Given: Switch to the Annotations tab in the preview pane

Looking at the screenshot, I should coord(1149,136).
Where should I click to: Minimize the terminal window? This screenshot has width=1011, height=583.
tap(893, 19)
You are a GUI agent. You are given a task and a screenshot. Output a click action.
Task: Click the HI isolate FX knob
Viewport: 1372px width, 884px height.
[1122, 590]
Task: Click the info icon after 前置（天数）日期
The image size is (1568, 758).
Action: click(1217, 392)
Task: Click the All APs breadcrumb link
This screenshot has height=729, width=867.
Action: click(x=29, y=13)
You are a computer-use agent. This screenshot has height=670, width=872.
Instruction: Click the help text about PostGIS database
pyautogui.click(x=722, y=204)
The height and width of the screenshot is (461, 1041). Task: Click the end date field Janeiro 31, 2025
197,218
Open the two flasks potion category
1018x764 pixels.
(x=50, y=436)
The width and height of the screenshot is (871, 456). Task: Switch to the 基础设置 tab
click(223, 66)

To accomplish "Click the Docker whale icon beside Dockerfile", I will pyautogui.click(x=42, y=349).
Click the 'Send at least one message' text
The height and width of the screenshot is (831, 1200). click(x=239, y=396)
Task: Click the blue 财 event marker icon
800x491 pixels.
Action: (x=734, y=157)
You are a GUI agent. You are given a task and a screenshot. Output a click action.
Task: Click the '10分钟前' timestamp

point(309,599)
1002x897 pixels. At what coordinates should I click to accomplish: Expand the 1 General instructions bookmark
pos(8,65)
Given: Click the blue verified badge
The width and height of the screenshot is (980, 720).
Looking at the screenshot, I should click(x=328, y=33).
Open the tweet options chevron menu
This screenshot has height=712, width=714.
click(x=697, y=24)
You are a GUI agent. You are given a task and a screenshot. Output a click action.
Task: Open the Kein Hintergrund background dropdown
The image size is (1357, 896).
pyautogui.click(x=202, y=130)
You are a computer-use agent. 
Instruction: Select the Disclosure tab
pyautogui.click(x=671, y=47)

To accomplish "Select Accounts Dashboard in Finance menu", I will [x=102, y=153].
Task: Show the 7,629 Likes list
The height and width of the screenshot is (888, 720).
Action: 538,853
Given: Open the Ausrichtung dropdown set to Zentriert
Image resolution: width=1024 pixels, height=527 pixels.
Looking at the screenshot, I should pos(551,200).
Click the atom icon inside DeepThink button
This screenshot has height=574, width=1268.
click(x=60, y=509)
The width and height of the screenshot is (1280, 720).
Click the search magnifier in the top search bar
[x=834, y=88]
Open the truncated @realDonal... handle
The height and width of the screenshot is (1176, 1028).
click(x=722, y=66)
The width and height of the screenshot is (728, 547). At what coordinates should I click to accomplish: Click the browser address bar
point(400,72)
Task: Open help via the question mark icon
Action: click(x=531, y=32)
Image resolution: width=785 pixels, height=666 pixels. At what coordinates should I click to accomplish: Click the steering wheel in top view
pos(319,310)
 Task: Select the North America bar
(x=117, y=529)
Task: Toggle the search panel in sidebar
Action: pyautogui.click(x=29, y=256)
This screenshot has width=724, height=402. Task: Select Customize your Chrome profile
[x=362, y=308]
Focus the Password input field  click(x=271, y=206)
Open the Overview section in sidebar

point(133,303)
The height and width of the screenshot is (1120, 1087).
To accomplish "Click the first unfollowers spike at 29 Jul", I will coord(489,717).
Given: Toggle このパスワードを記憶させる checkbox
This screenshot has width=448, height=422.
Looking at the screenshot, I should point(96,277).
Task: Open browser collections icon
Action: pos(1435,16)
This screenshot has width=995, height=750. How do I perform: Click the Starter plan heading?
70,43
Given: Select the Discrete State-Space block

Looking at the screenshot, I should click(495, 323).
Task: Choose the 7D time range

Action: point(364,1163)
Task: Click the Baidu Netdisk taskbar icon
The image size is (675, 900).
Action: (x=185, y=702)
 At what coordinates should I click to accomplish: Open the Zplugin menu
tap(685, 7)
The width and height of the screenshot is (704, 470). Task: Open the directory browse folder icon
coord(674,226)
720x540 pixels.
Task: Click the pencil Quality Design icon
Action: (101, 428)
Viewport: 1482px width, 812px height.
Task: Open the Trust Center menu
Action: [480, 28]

● ● ●

> [What you will do]
What is needed is a single number: how many lines of the data contain the word "dropdown".

> [Task output]
2